[Work item]: Please list everything the disagreement between Kristin and Mike escalated into, according to the relationship advice text.

[Selected text]:
Post-Blow Up Relationship Advice
Kristin and Mike have had another huge and explosive fight.
Both were irritable and had just ended long weeks at their jobs. A disagreement between them escalated into name calling, shouting and even things being thrown-- a glass was hurled at the wall in rage.
Mike threw a few of his things in a bag and said he was going to move out. He told her that he is done with her and is going to his brother's house. After that, he stormed out the door.
This isn't the first time that Mike has declared that he is moving out and breaking up with her. This isn't the first time that they've had such a blow up that both ended up wondering if they would make up.
As Kristin swept up the remains of broken glass from the floor, she thought about what she might say to Mike tomorrow to mend the damage of their big fight. She also asked herself if maybe, this time, they should just stay broken up.
If you and your partner have had a blow up-kind of argument in which one (or both) of you declared that you were breaking up, you may be wondering some of the same things as Kristin is.
Perhaps you are the one who-- in anger and frustration-- packed up your things and walked out the door. Maybe your partner is the one who said “we're through.”
In either situation, you may feel the urge to go to your mate and try to apologize, to express your forgiveness or to let him or her know that you want to restore your connection and relationship.
You might be fearful about what staying broken up will be like. You may be already missing your partner and wishing that you could do-over the events that led to the blow up.
Ultimately, when you are in a raw and difficult emotional place like this, you might also be asking yourself this question...
“Should we get back together again?”
If you are trying to make the important decision about whether or not to stay in your relationship-- to let the break up continue-- we encourage you to be as honest and clear with yourself as you can be.
Ask yourself these 3 questions as make your choice about whether or not you will make up with your partner...
#1: “Is my heart in it?”
Sometimes, a couple will fight, break up and get back together again over and over and over. In some cases, they go through this emotional roller coaster because that's “just what they do.” For whatever reason, they both feel stuck in this cycle of turmoil and they continue to reunite even though neither of them really feels strongly about doing so.
If you really listen to yourself and what you truly want, is your heart in this relationship? Sure, you may care about your partner. But, are you motivated by love or, instead, does it seem like you “have to” or “should” get back together again?
Feelings-- especially when you've been with a person for a long period of time-- can be murky and confusing. It can be difficult to really know how you feel and what you want.
Give yourself the time to really get clear about what that is and where you heart is leading you.
#2: “Is it in my best interest to reunite?”
Another place to gain deeper insight after a blow up is to consider the difference between what you want and what is in your best interest.

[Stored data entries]

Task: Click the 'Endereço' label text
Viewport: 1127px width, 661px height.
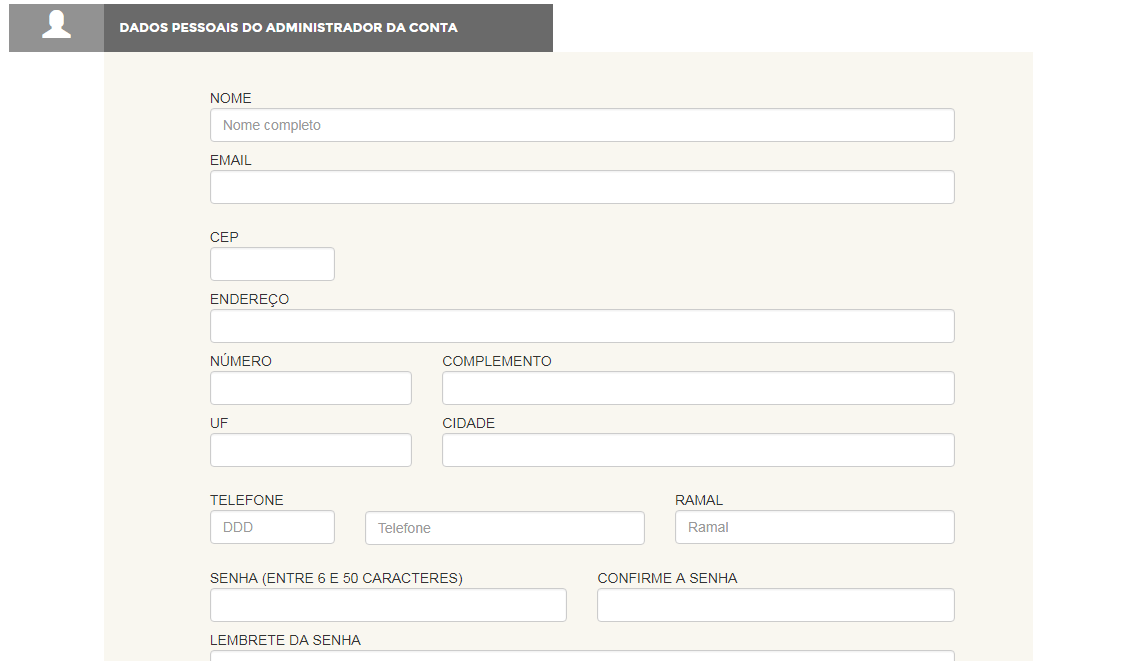Action: tap(249, 299)
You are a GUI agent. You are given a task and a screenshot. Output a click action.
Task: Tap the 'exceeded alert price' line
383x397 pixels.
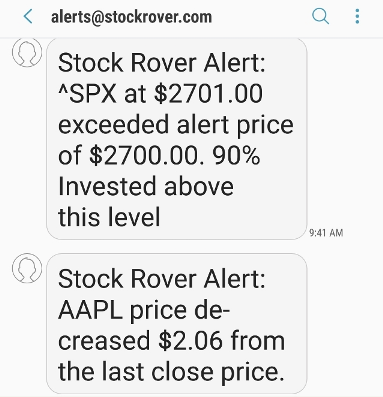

[Written solution]:
- Name calling
- Shouting
- Things being thrown